Rott: Bisher haben die offiziellen Vorschriften den Menschen nicht geholfen, sich der Gefahr des Coronavirus bewusst zu werden. Das Land ist dicht besiedelt, und in den Kirchen drängen sich gewöhnlich immer viele Menschen. Die Caritas in Burundi hat von uns bereits vor mehreren Wochen finanzielle Mittel erhalten, um die Bevölkerung aufzuklären und auf einfache Schutzmaßnahmen hinzuweisen. Allerdings ist das gar nicht so leicht mit dem Händewaschen, wenn es keine Wasserleitung in den Häusern gibt. Und das ist nur ein Beispiel. Die Bemühungen richten sich auf die Prävention, mit einer Klinik kann man keine Pandemie stoppen.

Was können wir von Eichstätt aus tun, um unsere Partner in Burundi in dieser Zeit zu unterstützen?

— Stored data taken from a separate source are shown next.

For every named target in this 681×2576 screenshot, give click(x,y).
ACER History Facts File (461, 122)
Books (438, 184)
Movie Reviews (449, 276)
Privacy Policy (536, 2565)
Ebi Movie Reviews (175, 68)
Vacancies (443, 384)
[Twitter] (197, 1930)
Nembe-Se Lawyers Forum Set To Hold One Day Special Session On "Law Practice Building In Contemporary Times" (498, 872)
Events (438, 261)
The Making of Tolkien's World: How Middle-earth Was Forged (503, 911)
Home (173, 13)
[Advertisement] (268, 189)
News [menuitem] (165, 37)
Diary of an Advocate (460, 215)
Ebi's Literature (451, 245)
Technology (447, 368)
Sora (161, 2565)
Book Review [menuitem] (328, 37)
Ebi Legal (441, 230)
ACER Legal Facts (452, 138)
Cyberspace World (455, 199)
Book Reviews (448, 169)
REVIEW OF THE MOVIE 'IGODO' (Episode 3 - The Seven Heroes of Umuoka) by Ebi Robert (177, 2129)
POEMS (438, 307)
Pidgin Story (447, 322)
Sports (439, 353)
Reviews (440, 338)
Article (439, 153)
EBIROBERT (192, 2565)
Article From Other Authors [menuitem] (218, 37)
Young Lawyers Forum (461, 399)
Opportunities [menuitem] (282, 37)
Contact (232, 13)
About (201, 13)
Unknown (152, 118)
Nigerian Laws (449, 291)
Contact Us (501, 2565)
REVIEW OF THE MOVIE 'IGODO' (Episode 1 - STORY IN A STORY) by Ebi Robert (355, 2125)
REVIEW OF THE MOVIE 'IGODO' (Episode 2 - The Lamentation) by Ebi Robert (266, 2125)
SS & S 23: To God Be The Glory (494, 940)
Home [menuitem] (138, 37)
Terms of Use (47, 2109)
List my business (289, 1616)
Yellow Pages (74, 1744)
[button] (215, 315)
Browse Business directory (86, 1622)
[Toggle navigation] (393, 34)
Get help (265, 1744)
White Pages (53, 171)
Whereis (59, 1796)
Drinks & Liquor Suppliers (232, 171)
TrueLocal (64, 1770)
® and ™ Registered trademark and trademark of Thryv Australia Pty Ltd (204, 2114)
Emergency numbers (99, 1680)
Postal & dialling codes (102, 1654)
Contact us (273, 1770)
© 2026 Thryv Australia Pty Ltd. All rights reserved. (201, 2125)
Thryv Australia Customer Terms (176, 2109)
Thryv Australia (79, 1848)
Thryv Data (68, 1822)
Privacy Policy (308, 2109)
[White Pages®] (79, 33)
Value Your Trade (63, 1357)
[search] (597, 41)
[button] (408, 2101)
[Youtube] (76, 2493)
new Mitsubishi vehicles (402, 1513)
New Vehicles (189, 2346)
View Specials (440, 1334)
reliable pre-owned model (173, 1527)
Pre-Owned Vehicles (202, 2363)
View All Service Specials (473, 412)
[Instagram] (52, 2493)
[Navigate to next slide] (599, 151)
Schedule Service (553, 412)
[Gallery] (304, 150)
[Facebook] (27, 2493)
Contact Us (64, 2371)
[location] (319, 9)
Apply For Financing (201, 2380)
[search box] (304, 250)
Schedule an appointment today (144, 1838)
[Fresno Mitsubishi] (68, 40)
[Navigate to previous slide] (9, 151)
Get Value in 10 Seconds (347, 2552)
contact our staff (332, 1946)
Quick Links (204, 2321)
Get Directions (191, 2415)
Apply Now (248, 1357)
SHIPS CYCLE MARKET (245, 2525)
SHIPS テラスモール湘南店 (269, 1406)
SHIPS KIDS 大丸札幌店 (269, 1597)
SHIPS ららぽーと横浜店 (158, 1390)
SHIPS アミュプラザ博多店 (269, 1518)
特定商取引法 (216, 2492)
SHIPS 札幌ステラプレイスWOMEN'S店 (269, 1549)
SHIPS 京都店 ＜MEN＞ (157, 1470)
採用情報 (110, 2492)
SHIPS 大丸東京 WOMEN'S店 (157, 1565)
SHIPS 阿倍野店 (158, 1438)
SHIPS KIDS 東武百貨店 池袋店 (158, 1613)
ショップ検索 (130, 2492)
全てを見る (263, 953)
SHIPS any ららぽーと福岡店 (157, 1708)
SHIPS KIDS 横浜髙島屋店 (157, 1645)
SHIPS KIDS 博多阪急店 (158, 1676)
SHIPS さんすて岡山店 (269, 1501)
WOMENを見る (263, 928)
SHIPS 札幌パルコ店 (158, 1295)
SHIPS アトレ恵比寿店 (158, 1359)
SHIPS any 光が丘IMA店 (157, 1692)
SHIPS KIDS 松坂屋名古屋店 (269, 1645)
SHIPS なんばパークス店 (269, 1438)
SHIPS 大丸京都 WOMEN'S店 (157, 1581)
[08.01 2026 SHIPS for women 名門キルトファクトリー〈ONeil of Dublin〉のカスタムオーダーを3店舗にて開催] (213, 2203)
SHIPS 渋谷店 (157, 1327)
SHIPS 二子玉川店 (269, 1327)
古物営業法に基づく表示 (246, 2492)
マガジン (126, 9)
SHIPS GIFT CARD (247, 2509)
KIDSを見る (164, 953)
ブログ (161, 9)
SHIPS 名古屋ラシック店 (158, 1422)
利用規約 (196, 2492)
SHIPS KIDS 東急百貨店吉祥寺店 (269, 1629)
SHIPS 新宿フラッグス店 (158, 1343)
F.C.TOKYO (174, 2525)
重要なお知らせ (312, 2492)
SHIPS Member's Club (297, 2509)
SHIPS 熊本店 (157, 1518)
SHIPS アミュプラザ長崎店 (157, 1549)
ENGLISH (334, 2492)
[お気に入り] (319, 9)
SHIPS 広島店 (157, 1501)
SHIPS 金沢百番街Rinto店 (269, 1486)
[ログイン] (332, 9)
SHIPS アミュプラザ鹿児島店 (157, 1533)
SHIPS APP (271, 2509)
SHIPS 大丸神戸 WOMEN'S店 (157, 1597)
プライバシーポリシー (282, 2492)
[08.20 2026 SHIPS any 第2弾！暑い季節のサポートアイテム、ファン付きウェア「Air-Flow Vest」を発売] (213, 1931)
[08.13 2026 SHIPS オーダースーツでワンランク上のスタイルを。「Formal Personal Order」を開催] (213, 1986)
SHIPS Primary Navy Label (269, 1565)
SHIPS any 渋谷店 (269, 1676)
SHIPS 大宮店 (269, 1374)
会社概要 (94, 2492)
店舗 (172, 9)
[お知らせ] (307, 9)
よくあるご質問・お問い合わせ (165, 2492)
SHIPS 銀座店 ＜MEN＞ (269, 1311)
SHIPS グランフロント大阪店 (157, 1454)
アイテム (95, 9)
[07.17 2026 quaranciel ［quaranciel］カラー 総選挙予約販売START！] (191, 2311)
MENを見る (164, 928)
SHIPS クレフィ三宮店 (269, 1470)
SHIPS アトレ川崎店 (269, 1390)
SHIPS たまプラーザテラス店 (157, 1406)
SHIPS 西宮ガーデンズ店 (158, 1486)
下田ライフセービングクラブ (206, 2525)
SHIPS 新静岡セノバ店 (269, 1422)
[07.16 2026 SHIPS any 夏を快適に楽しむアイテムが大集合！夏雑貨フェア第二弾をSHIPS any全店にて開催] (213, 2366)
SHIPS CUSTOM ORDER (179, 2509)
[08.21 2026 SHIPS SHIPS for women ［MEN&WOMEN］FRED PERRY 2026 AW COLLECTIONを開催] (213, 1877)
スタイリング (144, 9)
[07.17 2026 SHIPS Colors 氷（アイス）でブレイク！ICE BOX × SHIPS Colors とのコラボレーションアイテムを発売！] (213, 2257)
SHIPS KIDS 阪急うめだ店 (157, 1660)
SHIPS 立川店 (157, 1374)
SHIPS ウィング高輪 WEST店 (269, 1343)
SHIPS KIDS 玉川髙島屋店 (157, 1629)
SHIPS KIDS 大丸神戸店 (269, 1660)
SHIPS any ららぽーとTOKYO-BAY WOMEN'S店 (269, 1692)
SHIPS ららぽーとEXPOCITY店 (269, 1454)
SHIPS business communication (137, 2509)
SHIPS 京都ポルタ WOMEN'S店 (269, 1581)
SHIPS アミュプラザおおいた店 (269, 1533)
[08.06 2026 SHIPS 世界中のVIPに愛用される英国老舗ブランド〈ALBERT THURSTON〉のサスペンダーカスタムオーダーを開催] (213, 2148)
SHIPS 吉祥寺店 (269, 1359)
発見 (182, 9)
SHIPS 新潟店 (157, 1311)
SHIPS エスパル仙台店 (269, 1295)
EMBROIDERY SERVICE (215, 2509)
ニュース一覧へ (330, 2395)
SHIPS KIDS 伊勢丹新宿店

Rott: Diese Partnerschaft ist eine Lern-, Gebets- und Solidargemeinschaft. Es freut die Menschen vor Ort, wenn sie merken, dass sie nicht vergessen sind. Jeder Kontakt ist ein Hoffnungszeichen. Die Schulpartnerschaft der Maria-Ward- Schule ist da ein tolles Beispiel. Einige Priester aus Burundi sind bei uns in der Seelsorge tätig, dadurch ist das Gebet füreinander fest verankert. Ich hoffe aber auch auf die finanzielle Unterstützung durch Spenden. Das Bistum hat schon enorm viele Mittel dort investiert und wird dies auch weiter tun, zusammen mit vielen aktiven Gruppen und Einzelpersonen.